PROBLEM STATEMENT
Your task is to copy every line of the records below that contains "computer".

(EXERCISE DATA)

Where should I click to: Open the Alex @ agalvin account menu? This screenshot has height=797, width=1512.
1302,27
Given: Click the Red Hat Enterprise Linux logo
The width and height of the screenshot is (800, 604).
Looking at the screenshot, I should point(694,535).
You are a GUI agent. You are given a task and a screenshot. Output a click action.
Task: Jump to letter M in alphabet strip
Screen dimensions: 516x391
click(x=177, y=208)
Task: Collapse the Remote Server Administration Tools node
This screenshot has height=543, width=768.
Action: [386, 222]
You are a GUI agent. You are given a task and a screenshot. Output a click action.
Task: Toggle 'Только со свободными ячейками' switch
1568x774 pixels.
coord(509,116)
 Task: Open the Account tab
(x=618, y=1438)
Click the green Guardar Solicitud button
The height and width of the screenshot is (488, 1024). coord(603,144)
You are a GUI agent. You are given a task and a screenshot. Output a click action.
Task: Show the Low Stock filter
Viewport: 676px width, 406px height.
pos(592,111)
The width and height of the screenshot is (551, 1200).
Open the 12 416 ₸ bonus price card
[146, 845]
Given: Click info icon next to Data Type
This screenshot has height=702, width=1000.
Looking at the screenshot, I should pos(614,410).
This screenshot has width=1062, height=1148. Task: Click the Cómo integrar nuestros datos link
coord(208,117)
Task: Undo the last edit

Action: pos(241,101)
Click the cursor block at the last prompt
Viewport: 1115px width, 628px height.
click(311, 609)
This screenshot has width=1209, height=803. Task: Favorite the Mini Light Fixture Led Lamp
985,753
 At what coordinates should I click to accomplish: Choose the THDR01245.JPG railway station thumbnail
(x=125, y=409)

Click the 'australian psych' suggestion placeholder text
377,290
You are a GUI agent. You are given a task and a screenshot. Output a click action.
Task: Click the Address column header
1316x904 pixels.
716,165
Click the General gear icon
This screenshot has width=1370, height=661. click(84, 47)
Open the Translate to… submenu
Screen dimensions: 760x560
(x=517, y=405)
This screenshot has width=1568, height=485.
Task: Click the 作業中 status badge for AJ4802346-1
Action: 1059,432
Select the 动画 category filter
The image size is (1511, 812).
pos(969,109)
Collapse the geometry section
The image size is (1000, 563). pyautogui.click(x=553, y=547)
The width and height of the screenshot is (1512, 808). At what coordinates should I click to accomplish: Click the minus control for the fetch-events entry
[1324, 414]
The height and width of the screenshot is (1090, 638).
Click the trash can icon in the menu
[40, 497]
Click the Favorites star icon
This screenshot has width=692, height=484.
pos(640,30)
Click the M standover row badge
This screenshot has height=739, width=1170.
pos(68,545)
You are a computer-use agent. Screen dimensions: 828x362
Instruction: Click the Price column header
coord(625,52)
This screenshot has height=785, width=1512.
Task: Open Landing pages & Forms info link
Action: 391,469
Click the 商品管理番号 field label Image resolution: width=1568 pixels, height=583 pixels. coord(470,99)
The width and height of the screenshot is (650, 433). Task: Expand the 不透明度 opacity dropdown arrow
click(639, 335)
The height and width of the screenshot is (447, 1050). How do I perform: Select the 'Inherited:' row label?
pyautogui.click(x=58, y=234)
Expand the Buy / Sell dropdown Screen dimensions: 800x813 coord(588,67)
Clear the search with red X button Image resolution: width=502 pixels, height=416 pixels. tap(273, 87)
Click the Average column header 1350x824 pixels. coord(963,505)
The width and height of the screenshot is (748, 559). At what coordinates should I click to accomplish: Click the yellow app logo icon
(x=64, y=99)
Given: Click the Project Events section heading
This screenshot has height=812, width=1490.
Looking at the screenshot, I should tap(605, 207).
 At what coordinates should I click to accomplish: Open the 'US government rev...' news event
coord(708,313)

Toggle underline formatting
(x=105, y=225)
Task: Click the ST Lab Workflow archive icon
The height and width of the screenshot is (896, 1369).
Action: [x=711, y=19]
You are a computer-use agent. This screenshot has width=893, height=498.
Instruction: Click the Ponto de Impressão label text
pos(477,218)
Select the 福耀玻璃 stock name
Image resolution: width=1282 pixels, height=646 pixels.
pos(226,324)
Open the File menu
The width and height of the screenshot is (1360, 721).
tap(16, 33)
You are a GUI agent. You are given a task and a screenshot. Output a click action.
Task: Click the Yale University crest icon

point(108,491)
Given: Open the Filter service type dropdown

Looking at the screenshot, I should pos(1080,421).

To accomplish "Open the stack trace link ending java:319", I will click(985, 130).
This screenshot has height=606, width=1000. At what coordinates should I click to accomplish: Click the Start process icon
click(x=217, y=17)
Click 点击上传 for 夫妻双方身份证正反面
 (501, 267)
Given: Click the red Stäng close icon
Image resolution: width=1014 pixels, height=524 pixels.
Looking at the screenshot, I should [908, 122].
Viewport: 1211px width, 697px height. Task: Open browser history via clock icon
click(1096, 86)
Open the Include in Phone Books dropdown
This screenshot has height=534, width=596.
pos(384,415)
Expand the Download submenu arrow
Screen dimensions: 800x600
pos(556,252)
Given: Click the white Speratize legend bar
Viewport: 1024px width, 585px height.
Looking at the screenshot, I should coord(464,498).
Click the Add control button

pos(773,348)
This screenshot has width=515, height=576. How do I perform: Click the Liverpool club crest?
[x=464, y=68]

(End EXERCISE DATA)

ANSWER SECTION
You are a computer-use agent. Screen dimensions: 828x362
You are a computer-use agent. This screenshot has width=893, height=498.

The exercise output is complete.